Data to process
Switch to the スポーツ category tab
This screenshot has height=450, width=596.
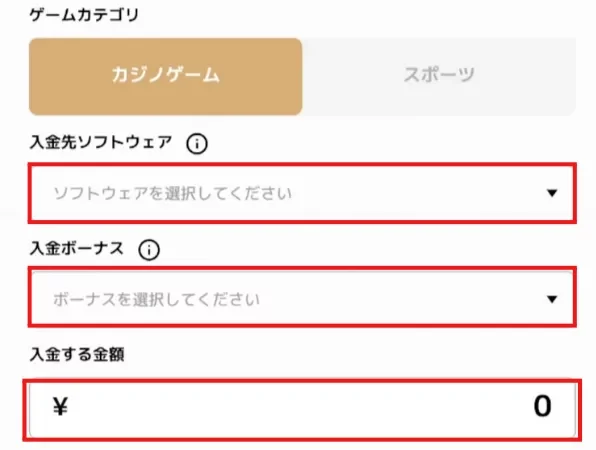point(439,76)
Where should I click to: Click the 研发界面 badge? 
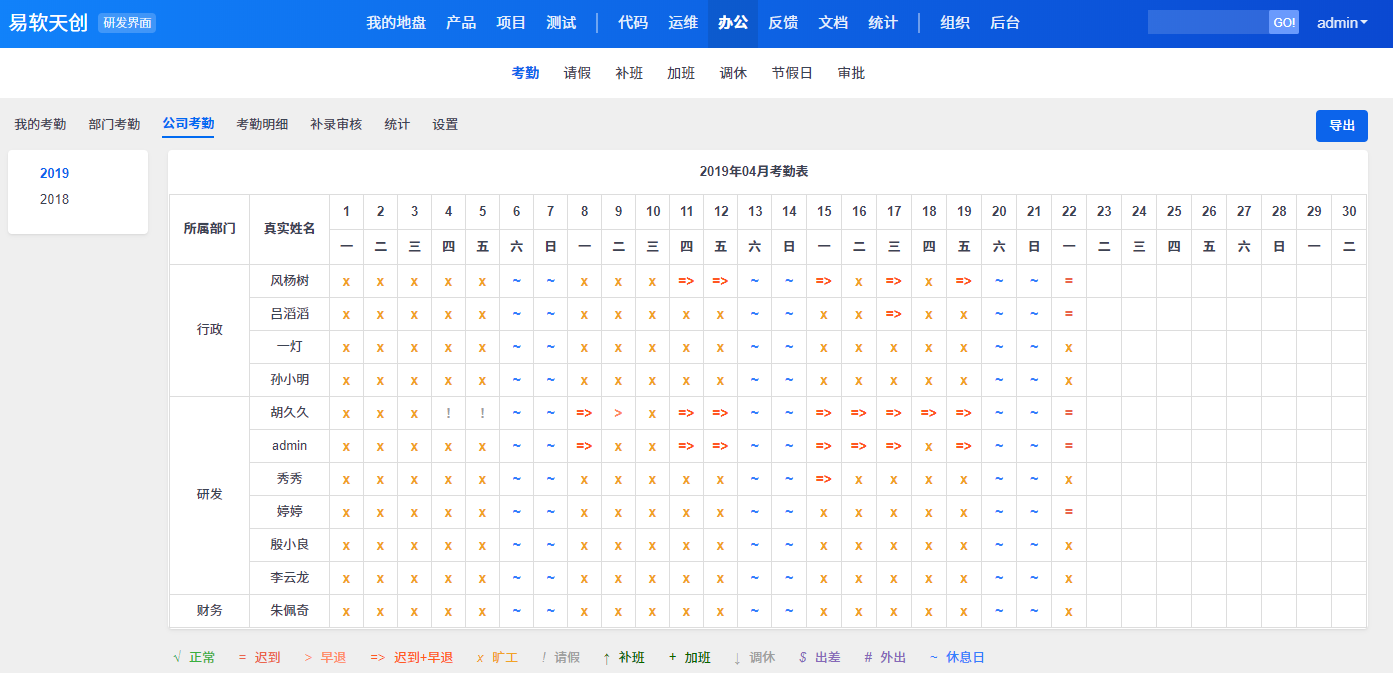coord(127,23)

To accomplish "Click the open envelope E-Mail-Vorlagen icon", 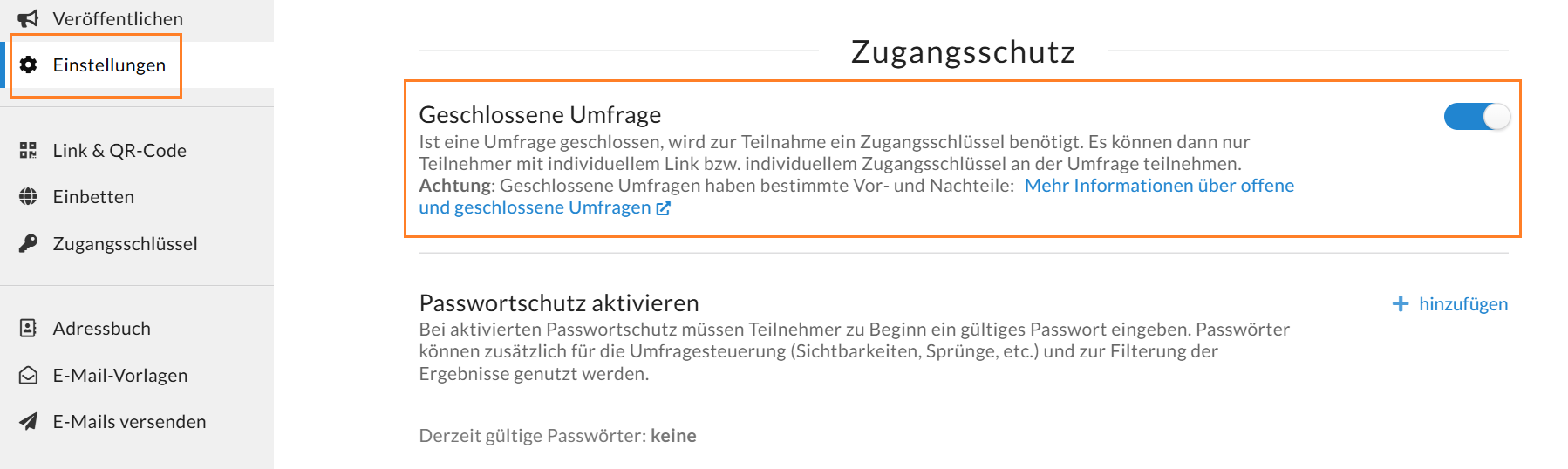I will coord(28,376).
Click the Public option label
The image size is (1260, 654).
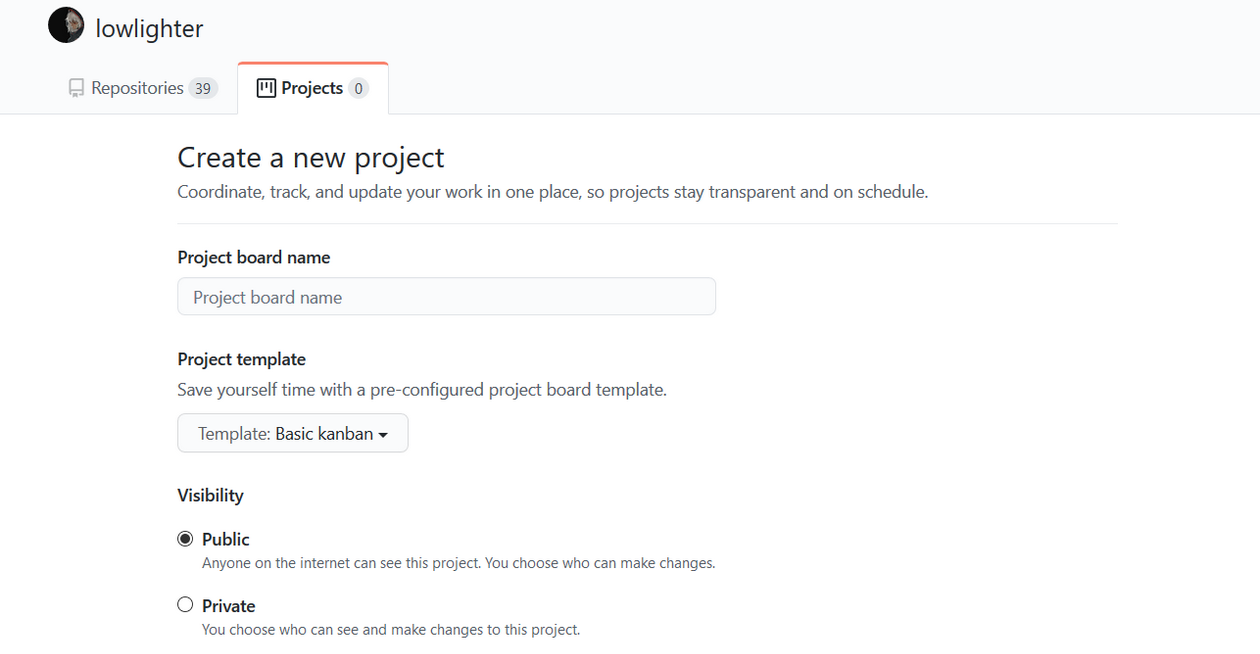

Required work
Copy the final portion of the records: every line from the one containing "Click the Public option label" through the last, word for word, without pictures.

Your response
Click the Public option label
The image size is (1260, 654).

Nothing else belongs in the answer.